---------- TEXT SECTION

"Running Around Town" is a song by German artist Billie Ray Martin, the former lead singer of Electribe 101, and was released in 1995 as the second single from her debut solo album, Deadline for My Memories (1995). Written by Martin, it reached moderate success on the charts in Europe, peaking at number ten in Italy, number 19 in Finland and number 29 in the UK. It also reached number three on the US Billboard Hot Dance Club Play chart and number 22 on the Billboard Dance Sales chart. A music video was also produced to promote the single.

Critical reception
John Bush from AllMusic described the song as "magical" electro-pop. Larry Flick from Billboard wrote, "Brian "B.T." Transeau produced this smoker with a trance/house urgency that complements Martin's expectedly melodramatic performance. The two were behind the board for the easily programmable Jacob's Ladder remix." In his weekly UK chart commentary in Dotmusic, James Masterton felt the track "somehow lacks the charm of its predecessor". A reviewer from The Irish Times noted its "wonderful sweep". Music Week gave it three out of five, adding, "Martin's voice isn't to all tastes but she works with the right producers (BT in this case), and this uptempo dance record has claims on a chart place." The RM Dance Update declared it as "another great vocal performance and a club smash". An editor, James Hamilton, called it a "trancey groove". J.D. Considine for Vibe said that the singer "adds oomph" to a "hard-thumping workout".

--------------------

WHAT YOU ARE ASKED TO DO>
In the song article, at what number did "Running Around Town" peak on the UK chart?

---------- DATA ENTRIES

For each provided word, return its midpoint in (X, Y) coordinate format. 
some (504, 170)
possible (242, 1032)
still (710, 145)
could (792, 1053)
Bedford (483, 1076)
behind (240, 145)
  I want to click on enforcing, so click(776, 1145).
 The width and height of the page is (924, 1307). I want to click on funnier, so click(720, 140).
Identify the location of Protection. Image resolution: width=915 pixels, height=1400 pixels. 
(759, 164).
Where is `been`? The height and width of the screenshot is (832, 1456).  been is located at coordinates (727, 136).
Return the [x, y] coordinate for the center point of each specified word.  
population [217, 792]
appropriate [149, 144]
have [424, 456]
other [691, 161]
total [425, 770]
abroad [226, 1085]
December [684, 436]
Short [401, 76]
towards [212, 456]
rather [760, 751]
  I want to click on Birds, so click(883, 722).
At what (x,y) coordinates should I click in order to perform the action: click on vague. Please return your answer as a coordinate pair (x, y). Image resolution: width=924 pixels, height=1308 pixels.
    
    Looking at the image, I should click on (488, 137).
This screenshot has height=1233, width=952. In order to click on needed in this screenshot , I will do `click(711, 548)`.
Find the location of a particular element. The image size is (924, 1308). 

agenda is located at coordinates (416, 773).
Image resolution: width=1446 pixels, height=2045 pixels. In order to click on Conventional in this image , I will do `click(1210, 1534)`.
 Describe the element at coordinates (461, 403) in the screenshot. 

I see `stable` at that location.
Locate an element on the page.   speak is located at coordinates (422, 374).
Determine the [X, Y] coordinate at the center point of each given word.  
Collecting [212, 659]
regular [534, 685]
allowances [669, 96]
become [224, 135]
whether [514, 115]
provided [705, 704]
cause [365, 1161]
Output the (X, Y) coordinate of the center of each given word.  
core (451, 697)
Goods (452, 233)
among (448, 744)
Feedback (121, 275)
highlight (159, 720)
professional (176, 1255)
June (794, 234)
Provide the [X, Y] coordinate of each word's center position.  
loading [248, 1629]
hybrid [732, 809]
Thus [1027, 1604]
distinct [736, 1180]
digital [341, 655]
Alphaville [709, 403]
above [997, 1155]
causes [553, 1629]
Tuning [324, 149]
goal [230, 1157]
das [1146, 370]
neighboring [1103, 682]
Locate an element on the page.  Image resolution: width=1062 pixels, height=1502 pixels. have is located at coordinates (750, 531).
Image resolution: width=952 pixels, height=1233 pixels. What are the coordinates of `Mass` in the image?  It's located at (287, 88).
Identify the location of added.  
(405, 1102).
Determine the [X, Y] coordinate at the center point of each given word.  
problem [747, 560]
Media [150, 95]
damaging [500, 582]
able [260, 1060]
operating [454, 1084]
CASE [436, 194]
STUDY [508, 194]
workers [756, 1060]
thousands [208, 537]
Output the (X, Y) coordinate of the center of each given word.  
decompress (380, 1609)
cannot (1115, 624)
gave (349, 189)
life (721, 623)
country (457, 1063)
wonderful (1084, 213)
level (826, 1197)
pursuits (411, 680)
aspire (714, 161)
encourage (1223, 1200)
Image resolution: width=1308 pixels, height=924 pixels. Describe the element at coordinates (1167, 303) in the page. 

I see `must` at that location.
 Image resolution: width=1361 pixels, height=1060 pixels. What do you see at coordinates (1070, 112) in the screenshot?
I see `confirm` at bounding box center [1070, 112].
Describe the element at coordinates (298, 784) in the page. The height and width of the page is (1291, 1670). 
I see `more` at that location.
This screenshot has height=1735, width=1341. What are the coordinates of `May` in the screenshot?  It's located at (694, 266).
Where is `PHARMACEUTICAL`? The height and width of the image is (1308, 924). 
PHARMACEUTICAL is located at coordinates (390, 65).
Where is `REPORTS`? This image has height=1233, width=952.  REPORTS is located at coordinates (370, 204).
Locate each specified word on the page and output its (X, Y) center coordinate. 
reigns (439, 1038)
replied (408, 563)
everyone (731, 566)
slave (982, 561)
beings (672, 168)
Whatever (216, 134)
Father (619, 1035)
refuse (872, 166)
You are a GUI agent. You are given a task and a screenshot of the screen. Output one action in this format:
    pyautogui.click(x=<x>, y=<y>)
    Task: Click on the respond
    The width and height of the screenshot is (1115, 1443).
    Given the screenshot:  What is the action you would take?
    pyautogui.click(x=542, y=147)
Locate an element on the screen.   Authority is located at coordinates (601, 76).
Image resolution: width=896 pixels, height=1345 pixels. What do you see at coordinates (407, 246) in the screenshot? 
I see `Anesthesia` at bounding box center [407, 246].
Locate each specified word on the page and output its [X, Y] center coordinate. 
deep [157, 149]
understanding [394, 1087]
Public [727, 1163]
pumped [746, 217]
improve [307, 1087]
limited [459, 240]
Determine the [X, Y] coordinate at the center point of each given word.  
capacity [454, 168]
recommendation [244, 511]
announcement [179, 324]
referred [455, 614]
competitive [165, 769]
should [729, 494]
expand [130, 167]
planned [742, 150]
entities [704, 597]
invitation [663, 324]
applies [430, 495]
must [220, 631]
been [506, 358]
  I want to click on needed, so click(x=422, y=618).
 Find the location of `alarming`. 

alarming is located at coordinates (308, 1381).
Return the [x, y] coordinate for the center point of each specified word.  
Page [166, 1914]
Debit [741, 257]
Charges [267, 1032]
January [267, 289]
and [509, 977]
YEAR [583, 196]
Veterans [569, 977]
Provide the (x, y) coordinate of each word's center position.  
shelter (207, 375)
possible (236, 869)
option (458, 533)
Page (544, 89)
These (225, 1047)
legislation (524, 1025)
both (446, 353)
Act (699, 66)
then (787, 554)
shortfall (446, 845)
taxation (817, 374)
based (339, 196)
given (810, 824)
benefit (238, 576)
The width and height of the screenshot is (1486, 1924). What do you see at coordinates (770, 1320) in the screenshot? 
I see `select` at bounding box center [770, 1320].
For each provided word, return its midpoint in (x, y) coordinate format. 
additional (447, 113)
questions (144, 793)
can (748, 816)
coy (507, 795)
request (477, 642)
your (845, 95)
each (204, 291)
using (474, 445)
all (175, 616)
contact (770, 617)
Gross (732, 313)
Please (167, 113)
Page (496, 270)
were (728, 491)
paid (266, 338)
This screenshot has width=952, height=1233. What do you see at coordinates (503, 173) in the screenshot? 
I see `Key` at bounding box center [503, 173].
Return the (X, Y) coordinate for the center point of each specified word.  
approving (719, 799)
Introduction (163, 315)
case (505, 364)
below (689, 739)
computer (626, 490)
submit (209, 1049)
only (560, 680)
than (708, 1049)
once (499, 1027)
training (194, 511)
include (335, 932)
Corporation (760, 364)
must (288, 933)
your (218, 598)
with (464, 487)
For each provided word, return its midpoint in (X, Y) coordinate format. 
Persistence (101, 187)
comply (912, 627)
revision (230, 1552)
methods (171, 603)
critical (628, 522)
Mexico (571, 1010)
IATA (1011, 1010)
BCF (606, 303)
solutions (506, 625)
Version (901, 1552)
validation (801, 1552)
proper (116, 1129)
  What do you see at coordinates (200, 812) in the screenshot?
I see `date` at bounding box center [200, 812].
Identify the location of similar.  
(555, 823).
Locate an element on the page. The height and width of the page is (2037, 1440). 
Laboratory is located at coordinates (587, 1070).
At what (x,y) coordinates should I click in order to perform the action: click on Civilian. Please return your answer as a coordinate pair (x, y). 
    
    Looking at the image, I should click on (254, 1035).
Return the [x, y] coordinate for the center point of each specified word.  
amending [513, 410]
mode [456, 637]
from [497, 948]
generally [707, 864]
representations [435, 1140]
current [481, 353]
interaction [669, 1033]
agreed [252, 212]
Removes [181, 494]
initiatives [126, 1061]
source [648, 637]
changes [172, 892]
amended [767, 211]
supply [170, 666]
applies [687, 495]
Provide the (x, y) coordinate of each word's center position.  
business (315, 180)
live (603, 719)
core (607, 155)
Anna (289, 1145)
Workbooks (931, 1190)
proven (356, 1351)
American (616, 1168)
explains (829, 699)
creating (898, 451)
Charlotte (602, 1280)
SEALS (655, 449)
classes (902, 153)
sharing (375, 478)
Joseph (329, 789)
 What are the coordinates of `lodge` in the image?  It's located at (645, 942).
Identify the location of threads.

--------------------

REPLY TO THE TASK>
Number 29